Problem requirements: Nothing but the lines from the one with "Where should I" through the end of the material should be retyped, word for word and without pictures.
* * * * *
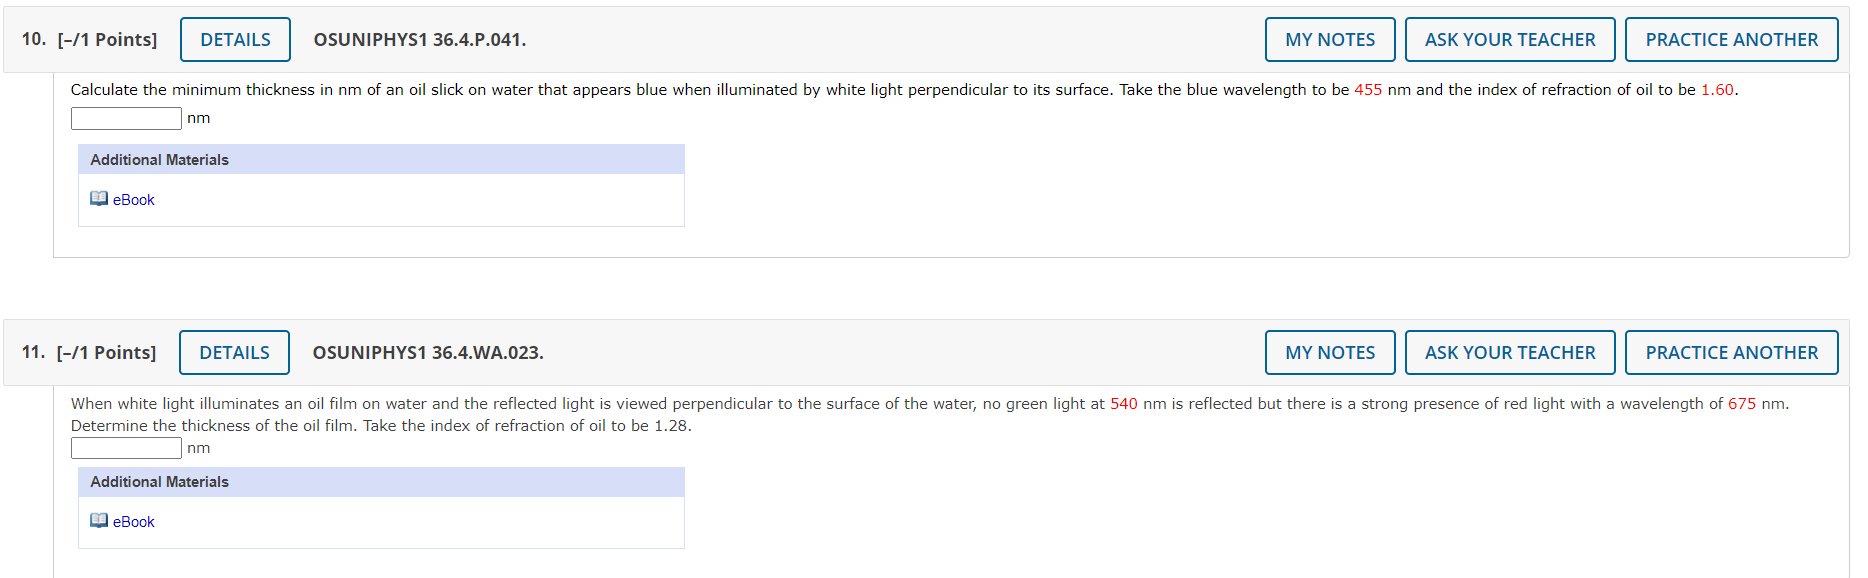Click question code OSUNIPHYS1 36.4.WA.023

pos(428,353)
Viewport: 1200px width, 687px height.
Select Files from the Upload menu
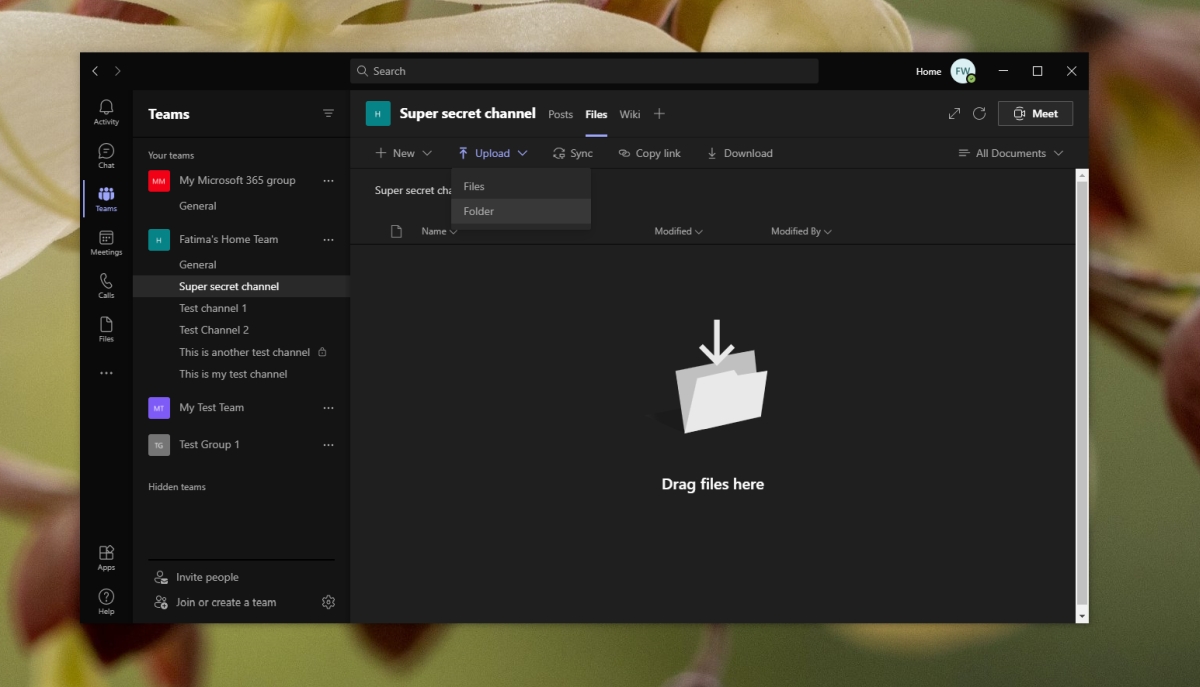474,186
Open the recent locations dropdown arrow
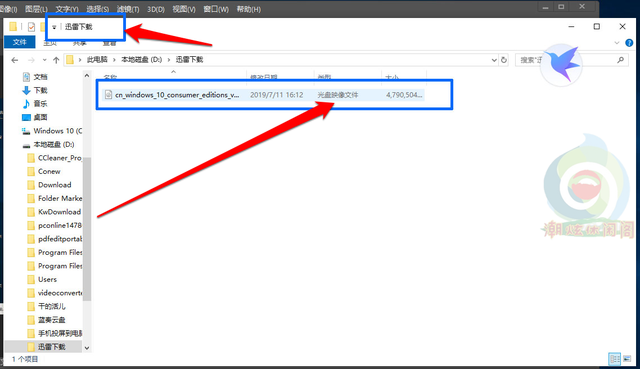 coord(44,60)

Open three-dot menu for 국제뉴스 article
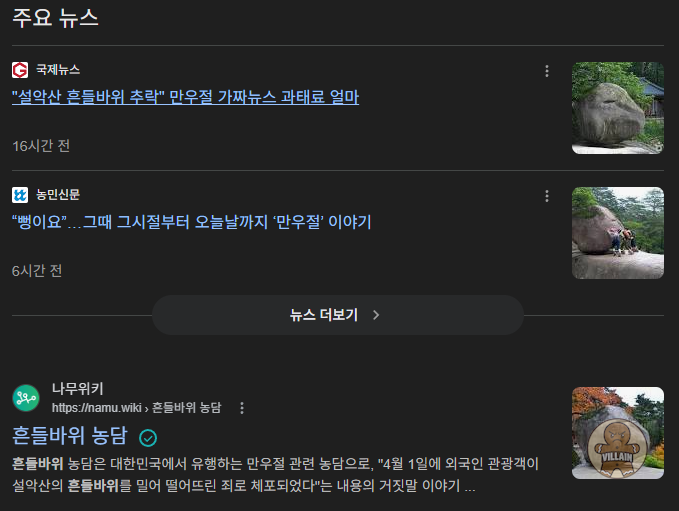coord(547,71)
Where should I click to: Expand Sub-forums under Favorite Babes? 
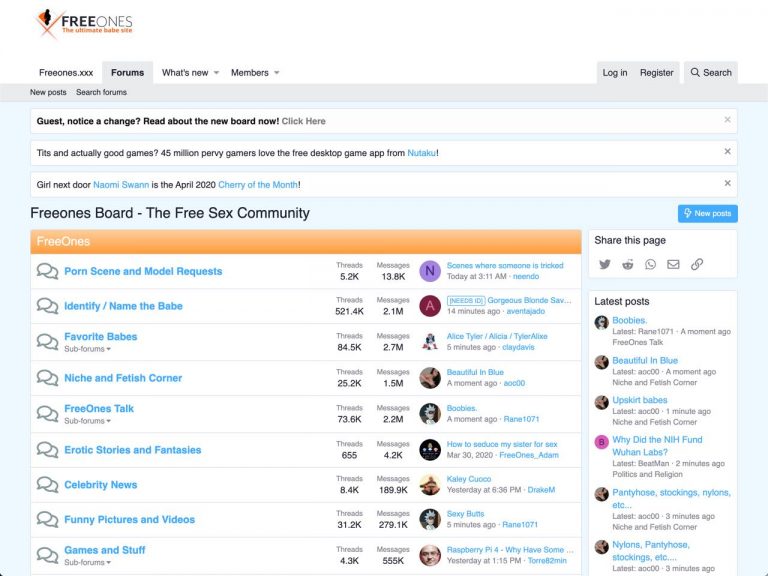click(87, 349)
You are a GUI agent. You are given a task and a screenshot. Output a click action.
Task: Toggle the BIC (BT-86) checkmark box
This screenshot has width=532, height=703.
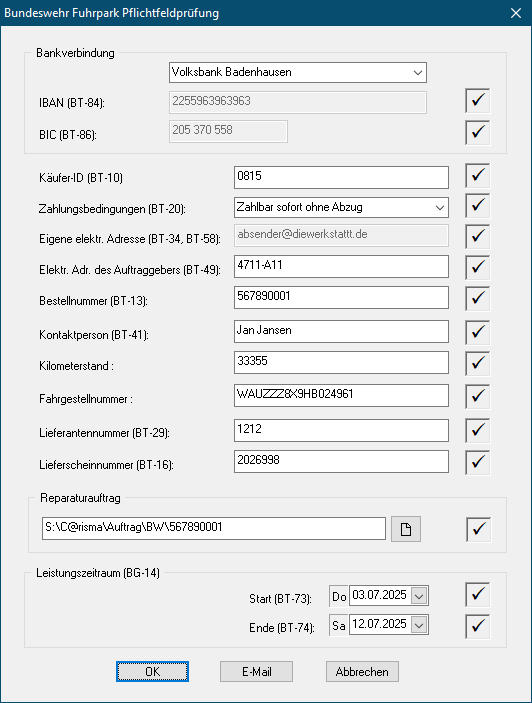point(477,132)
* * * * *
Response to the exercise:
Where should I click to: Expand Sub-forums under Favorite Babes? 
click(87, 349)
You are a GUI agent. You are given a task and a screenshot. Output a click action.
Task: Toggle the BIC (BT-86) checkmark box
This screenshot has width=532, height=703.
point(477,132)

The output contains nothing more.